Records from a collection:
• • • • •

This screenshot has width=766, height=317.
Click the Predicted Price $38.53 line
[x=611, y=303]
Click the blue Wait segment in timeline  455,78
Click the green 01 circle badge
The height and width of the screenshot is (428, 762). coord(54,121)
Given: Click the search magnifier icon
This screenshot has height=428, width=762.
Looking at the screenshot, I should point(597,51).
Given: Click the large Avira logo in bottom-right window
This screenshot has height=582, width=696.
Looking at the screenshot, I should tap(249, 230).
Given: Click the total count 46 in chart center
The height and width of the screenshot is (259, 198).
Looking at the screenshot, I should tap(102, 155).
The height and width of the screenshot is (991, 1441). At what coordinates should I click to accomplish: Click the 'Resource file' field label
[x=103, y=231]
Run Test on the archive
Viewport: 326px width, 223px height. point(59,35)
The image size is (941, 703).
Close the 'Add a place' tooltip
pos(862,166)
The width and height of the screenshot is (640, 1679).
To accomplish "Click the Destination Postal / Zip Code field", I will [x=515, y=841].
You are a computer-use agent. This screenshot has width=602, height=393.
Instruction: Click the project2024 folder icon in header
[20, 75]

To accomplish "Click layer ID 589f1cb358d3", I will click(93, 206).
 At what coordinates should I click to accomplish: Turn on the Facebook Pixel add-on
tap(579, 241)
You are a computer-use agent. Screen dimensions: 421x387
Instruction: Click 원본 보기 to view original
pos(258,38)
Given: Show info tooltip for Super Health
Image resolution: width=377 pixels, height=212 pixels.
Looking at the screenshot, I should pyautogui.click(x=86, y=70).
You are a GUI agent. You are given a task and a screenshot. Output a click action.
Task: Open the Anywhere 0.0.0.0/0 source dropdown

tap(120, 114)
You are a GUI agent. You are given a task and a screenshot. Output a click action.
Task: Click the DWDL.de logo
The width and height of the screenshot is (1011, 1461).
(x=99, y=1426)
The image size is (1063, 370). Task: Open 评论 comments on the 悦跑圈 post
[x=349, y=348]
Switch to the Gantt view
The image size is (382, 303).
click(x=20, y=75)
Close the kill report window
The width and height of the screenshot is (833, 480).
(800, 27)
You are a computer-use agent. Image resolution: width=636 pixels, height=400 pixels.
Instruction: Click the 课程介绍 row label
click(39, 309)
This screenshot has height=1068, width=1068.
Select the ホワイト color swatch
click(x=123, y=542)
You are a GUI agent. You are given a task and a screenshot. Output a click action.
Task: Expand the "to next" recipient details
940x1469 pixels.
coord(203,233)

• • • • •

**EXERCISE INSTRUCTIONS**
Copy each line containing the word "will" from the data.

**ANSWER BELOW**
To accomplish "Click the Destination Postal / Zip Code field", I will [x=515, y=841].
To accomplish "Click layer ID 589f1cb358d3", I will click(93, 206).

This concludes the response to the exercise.